BEGIN AVAILABLE DATA

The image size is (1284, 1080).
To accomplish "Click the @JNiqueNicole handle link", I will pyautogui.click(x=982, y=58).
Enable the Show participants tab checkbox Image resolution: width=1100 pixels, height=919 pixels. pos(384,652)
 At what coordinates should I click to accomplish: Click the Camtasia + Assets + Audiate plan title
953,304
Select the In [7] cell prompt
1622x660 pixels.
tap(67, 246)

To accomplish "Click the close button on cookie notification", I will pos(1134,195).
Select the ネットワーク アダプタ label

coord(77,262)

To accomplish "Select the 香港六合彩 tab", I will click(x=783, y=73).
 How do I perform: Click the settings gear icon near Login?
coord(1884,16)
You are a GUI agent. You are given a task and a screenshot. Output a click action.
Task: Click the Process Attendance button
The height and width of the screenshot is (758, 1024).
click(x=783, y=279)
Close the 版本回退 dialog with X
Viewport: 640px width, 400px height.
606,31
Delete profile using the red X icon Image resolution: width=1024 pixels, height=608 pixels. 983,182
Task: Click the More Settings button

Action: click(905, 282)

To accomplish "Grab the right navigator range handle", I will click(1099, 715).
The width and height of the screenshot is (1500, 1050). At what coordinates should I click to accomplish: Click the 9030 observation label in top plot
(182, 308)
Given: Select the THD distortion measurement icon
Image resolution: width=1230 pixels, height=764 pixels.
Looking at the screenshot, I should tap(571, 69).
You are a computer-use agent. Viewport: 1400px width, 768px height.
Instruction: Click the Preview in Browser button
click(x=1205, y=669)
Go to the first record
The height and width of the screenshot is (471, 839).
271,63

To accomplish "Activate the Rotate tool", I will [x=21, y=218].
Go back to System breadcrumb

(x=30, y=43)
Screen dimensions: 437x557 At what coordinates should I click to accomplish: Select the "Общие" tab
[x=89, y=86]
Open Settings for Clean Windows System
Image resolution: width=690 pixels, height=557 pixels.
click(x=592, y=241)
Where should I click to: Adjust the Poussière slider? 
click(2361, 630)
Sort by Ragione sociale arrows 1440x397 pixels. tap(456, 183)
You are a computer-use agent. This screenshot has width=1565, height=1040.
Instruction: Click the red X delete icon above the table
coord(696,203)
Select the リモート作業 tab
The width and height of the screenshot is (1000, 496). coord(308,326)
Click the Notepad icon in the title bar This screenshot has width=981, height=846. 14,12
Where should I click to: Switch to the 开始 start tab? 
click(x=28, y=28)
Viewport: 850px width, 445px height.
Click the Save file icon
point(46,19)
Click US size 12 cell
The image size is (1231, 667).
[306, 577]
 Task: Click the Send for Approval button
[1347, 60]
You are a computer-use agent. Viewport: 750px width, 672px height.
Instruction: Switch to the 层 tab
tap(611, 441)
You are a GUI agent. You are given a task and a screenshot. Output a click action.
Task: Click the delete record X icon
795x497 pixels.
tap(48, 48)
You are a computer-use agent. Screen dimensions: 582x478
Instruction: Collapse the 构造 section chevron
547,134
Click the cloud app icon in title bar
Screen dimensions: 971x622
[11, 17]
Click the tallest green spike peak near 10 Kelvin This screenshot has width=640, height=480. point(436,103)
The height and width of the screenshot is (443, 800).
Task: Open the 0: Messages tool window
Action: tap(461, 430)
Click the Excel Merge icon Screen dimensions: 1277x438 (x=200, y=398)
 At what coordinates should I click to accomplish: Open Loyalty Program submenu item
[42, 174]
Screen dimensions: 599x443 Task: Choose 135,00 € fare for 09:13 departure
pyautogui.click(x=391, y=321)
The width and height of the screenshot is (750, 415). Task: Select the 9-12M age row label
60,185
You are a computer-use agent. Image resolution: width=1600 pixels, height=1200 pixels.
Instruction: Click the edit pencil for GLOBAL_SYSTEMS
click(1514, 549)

END AVAILABLE DATA

**WHAT IS NEEDED:** With nothing left out, return each entry exactly.

**REPLY TO THE EXERCISE:**
The image size is (1284, 1080).
To accomplish "Click the @JNiqueNicole handle link", I will pyautogui.click(x=982, y=58).
Enable the Show participants tab checkbox Image resolution: width=1100 pixels, height=919 pixels. pos(384,652)
 At what coordinates should I click to accomplish: Click the Camtasia + Assets + Audiate plan title
953,304
Select the In [7] cell prompt
1622x660 pixels.
tap(67, 246)

To accomplish "Click the close button on cookie notification", I will pos(1134,195).
Select the ネットワーク アダプタ label

coord(77,262)

To accomplish "Select the 香港六合彩 tab", I will click(x=783, y=73).
 How do I perform: Click the settings gear icon near Login?
coord(1884,16)
You are a GUI agent. You are given a task and a screenshot. Output a click action.
Task: Click the Process Attendance button
The height and width of the screenshot is (758, 1024).
click(x=783, y=279)
Close the 版本回退 dialog with X
Viewport: 640px width, 400px height.
606,31
Delete profile using the red X icon Image resolution: width=1024 pixels, height=608 pixels. 983,182
Task: Click the More Settings button

Action: click(905, 282)

To accomplish "Grab the right navigator range handle", I will click(1099, 715).
The width and height of the screenshot is (1500, 1050). At what coordinates should I click to accomplish: Click the 9030 observation label in top plot
(182, 308)
Given: Select the THD distortion measurement icon
Image resolution: width=1230 pixels, height=764 pixels.
Looking at the screenshot, I should tap(571, 69).
You are a computer-use agent. Viewport: 1400px width, 768px height.
Instruction: Click the Preview in Browser button
click(x=1205, y=669)
Go to the first record
The height and width of the screenshot is (471, 839).
271,63

To accomplish "Activate the Rotate tool", I will [x=21, y=218].
Go back to System breadcrumb

(x=30, y=43)
Screen dimensions: 437x557 At what coordinates should I click to accomplish: Select the "Общие" tab
[x=89, y=86]
Open Settings for Clean Windows System
Image resolution: width=690 pixels, height=557 pixels.
click(x=592, y=241)
Where should I click to: Adjust the Poussière slider? 
click(2361, 630)
Sort by Ragione sociale arrows 1440x397 pixels. tap(456, 183)
You are a computer-use agent. This screenshot has width=1565, height=1040.
Instruction: Click the red X delete icon above the table
coord(696,203)
Select the リモート作業 tab
The width and height of the screenshot is (1000, 496). coord(308,326)
Click the Notepad icon in the title bar This screenshot has width=981, height=846. 14,12
Where should I click to: Switch to the 开始 start tab? 
click(x=28, y=28)
Viewport: 850px width, 445px height.
Click the Save file icon
point(46,19)
Click US size 12 cell
The image size is (1231, 667).
[306, 577]
 Task: Click the Send for Approval button
[1347, 60]
You are a computer-use agent. Viewport: 750px width, 672px height.
Instruction: Switch to the 层 tab
tap(611, 441)
You are a GUI agent. You are given a task and a screenshot. Output a click action.
Task: Click the delete record X icon
795x497 pixels.
tap(48, 48)
You are a computer-use agent. Screen dimensions: 582x478
Instruction: Collapse the 构造 section chevron
547,134
Click the cloud app icon in title bar
Screen dimensions: 971x622
[11, 17]
Click the tallest green spike peak near 10 Kelvin This screenshot has width=640, height=480. point(436,103)
The height and width of the screenshot is (443, 800).
Task: Open the 0: Messages tool window
Action: tap(461, 430)
Click the Excel Merge icon Screen dimensions: 1277x438 (x=200, y=398)
 At what coordinates should I click to accomplish: Open Loyalty Program submenu item
[42, 174]
Screen dimensions: 599x443 Task: Choose 135,00 € fare for 09:13 departure
pyautogui.click(x=391, y=321)
The width and height of the screenshot is (750, 415). Task: Select the 9-12M age row label
60,185
You are a computer-use agent. Image resolution: width=1600 pixels, height=1200 pixels.
Instruction: Click the edit pencil for GLOBAL_SYSTEMS
click(1514, 549)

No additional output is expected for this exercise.